As COVID-19 cases have been rising here in Connecticut and across the country, local and state health officials are concerned as we approach the holidays.
At a Bridgeport event on Monday, Governor Ned Lamont reinforced his Thanksgiving messaging: stay close to home and celebrate the holidays with your immediate family.
He said he’s looking into what can be done to help stop the spread of the coronavirus, especially as college students return home.
“I’m really worried about thousands of kids coming back from universities all over the country," Lamont said.
With that in mind, he said he’s collaborating with other states to mitigate the potential spread of the coronavirus as we approach times where we’d traditionally be traveling.
“So I’m working with the fellow governors to see if we can get some really strict guidance out, get that out to those universities. Remind those young people they probably should quarantine for two weeks before they get on that plane and test when they get here to keep our states safe and to keep our families safe," Lamont said.
Middletown’s acting Health Director Kevin Elak is also concerned about the coming holidays.
“With the mixture of the people who will be celebrating indoors and everyone’s also a little bit COVID fatigued, perhaps they’re just fed up with it," Elak said.

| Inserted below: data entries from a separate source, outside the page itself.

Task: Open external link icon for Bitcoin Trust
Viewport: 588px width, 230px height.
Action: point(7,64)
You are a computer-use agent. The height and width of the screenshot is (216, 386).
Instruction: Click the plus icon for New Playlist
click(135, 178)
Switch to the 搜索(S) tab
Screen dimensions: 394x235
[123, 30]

While he understands we all want to be with our loved ones during this time of year, he reminds us that we can’t get complacent.
“We’re going to be heading into a very challenging time the next few months and we all have to be vigilant and still take those precautions," Elak said.

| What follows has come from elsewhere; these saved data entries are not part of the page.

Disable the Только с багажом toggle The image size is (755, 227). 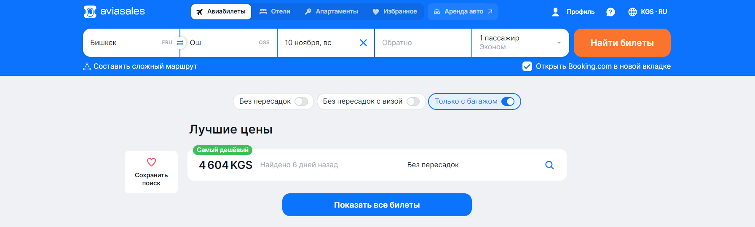508,101
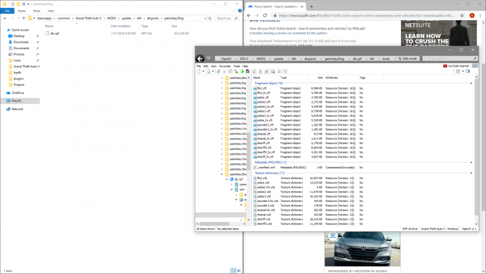This screenshot has height=274, width=486.
Task: Click the OpenIV back navigation arrow
Action: coord(200,58)
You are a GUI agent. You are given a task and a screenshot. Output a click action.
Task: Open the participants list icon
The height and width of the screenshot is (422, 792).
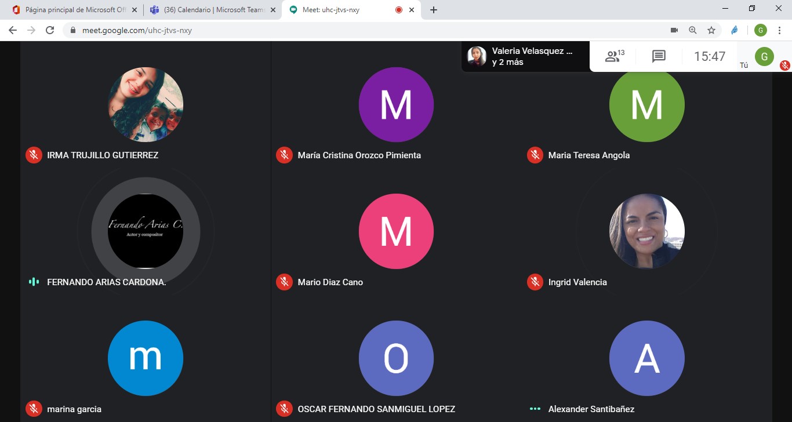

People lined up for drive-through coronavirus testing in Middletown on Monday.
“With the uptick in cases, we’ve gotten very busy with the contact tracing, even one or two positive cases takes a lot of time,” Elak said.

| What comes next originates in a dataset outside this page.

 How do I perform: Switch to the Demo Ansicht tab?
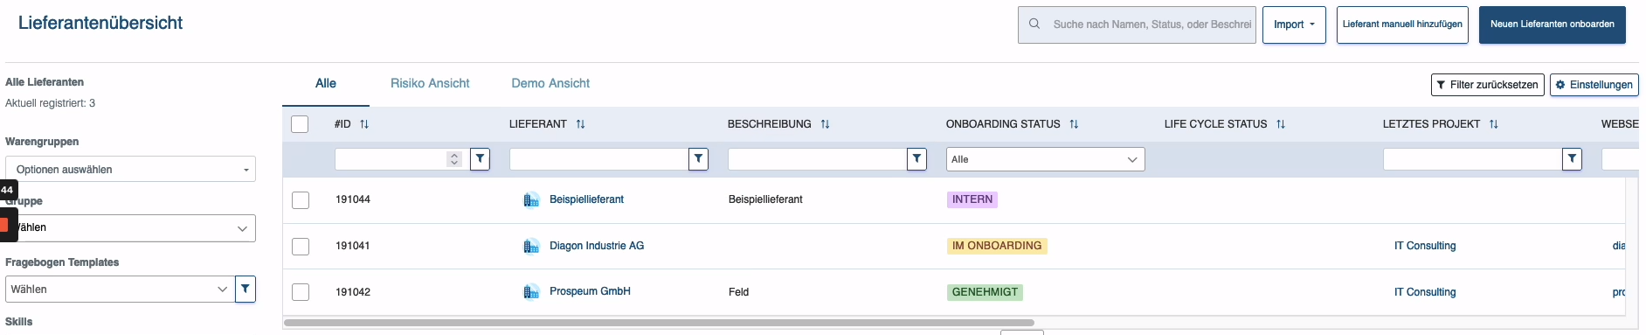pyautogui.click(x=550, y=83)
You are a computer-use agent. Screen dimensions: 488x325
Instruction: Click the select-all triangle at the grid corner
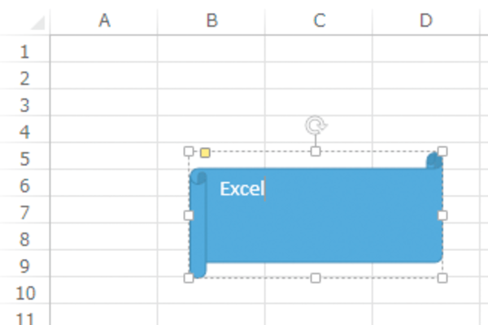click(x=38, y=23)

The Middletown School District announced they’re now the first in the state to offer rapid tests in schools.
Elak tells us this ability to test folks who aren’t feeling well at school will greatly help them with their contact tracing.
“With these students going to the nurse's office with symptoms and then we’d have to send them home and sometimes it would take two to three days to get results and that really impacted our contact tracing because we couldn’t react until we knew a positive for coronavirus or if they just had some other type of illness," Elak said.
He said they’ll now know if they’ve tested positive within approximately 15 minutes.
He said this will help since he and just a few volunteers have been working to contact trace in the city. With grant money, they’ll soon be hiring someone to focus on just that full-time.
In the meantime, Middletown community members we spoke to are trying to stay safe and positive. And, they’re already pondering their upcoming holiday plans which will most likely include new traditions.
“For us, Christmas is going to be the hardest,” said Maurine Darling of Middletown. “It’s a way of family’s getting together and having a lot of fun and it’s something in my family we’ve already talked about not doing this year.”
She said their solution: “You can’t take the chance of it, so we may do a Zoom Christmas.”
Nevaeh Anderson’s mom works in a hospital so she knows the seriousness of the virus.
“We just found out that one of my family members got tested positive and they’ve all been together.” As for the holidays, “So it’s kind of hard, but we’ll figure it out," Anderson said.